The four transistor SFD unit cell disclosed in U.S. Pat. No. 4,445,117 is illustrated in the simplified schematic diagram of FIG. 1. The disclosure of U.S. Pat. No. 4,445,117 is incorporated herein by reference in its entirety.
In FIG. 1 each detector 10 is connected to a transistorized output circuit 12 formed on a common substrate therewith. The output circuit 12 includes a source follower metal oxide semiconductor transistor (MOSFET) 14, an enable MOSFET 16 and a dual gate reset MOSFET 18, comprised of transistors 18a and 18b. The drain of the enable transistor 16 is connected to a Drain Bias signal VDD and the source of the enable transistor 16 is connected to the drain of the source follower 14. The source of the source follower transistor 14 is connected to a column output line and to a column multiplexer (not shown in FIG. 1). The gate of the source follower transistor 14 is connected to the output of the photodetector 10 and is also connected through the reset transistors 18a and 18b to a Reset Bias signal VRST. The gate of reset transistor 18b is connected to a reset clock signal (φRST) while the gate of reset transistor 18a is connected to a Row N Select or enable signal.

Available data:
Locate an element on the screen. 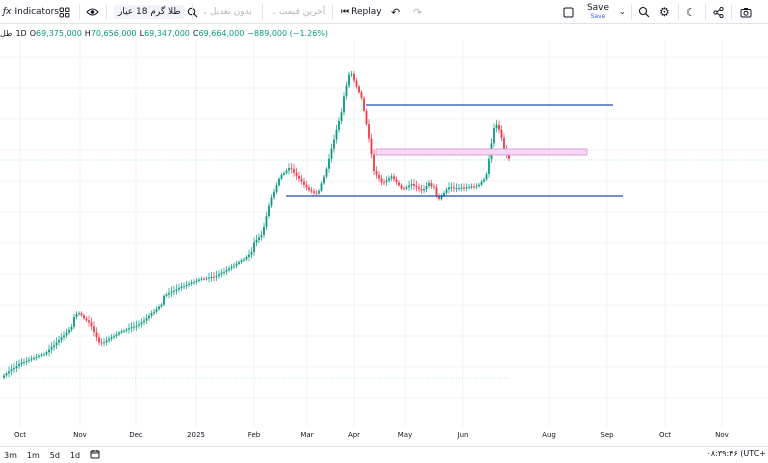 This screenshot has width=768, height=463. fullscreen-button is located at coordinates (568, 12).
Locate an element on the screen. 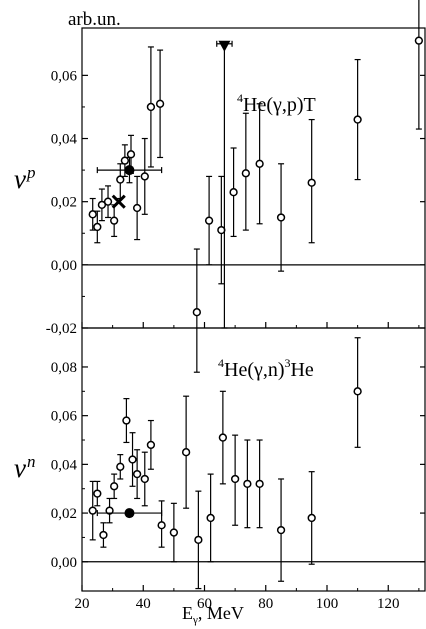 The image size is (426, 629). data-point-triangle is located at coordinates (224, 46).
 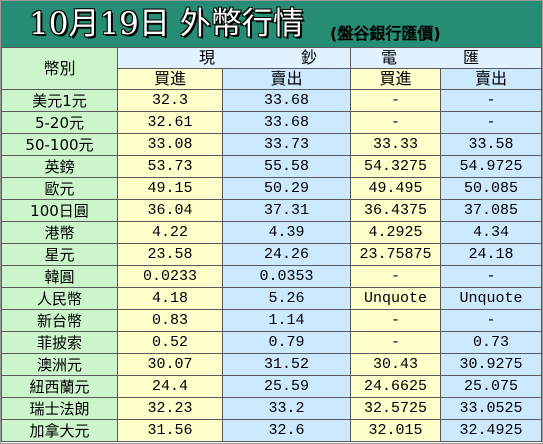 I want to click on cash-sell-cell: 55.58, so click(x=286, y=166).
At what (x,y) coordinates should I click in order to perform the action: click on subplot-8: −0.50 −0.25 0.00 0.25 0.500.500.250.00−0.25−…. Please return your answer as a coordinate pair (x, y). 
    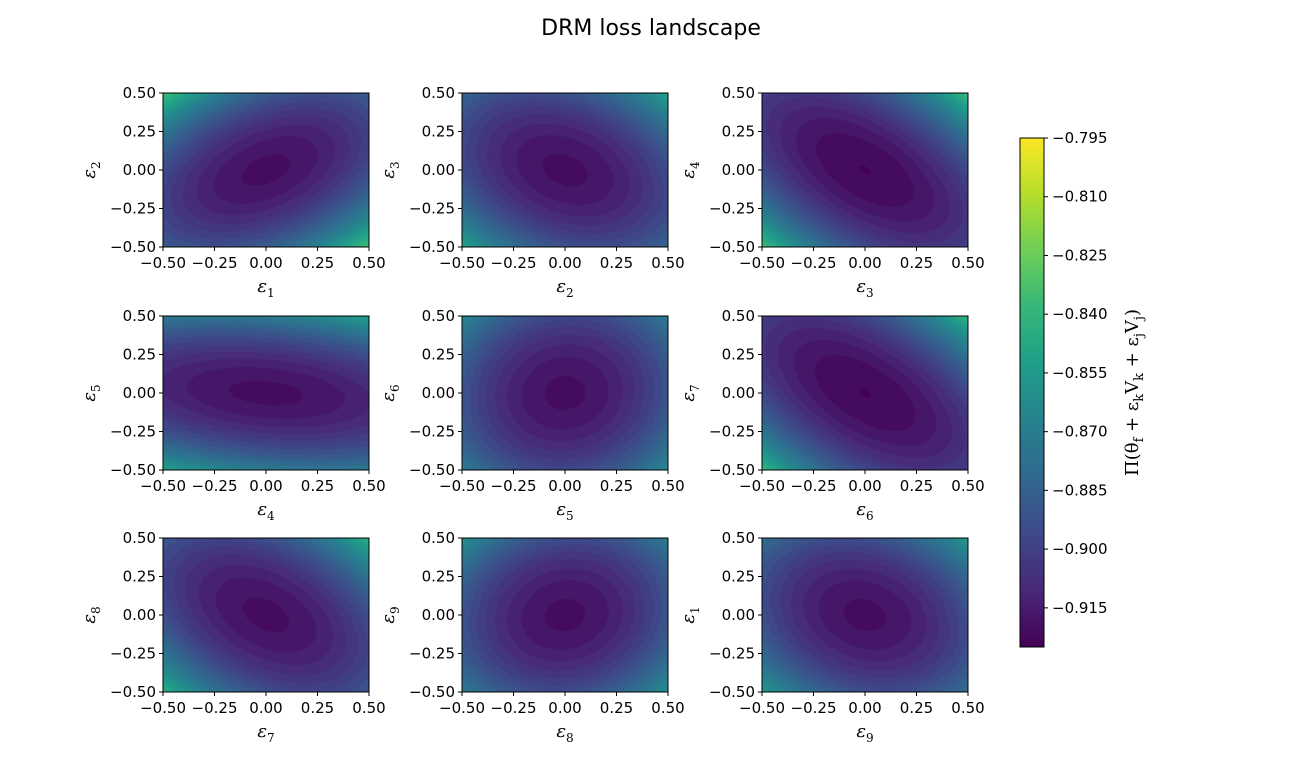
    Looking at the image, I should click on (532, 637).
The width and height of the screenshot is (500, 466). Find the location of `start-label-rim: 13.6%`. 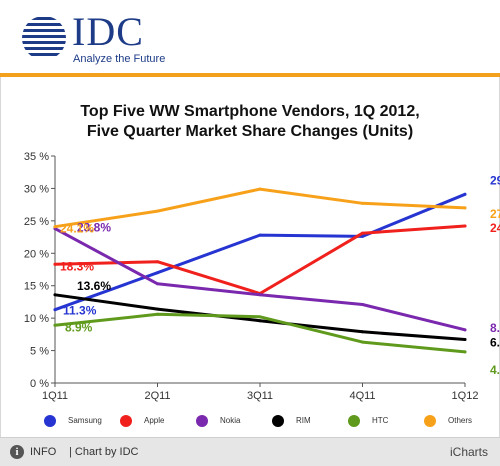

Problem: Please translate this sentence from the circuit description into Spanish: "The drain of the enable transistor 16 is connected to a Drain Bias signal VDD and the source of the enable transistor 16 is connected to the drain of the source follower 14." The listing isn't needed for this.

Solution to this problem: El drenador del transistor de habilitación 16 está conectado a una señal de polarización de drenador VDD y la fuente del transistor de habilitación 16 está conectada al drenador del seguidor de fuente 14.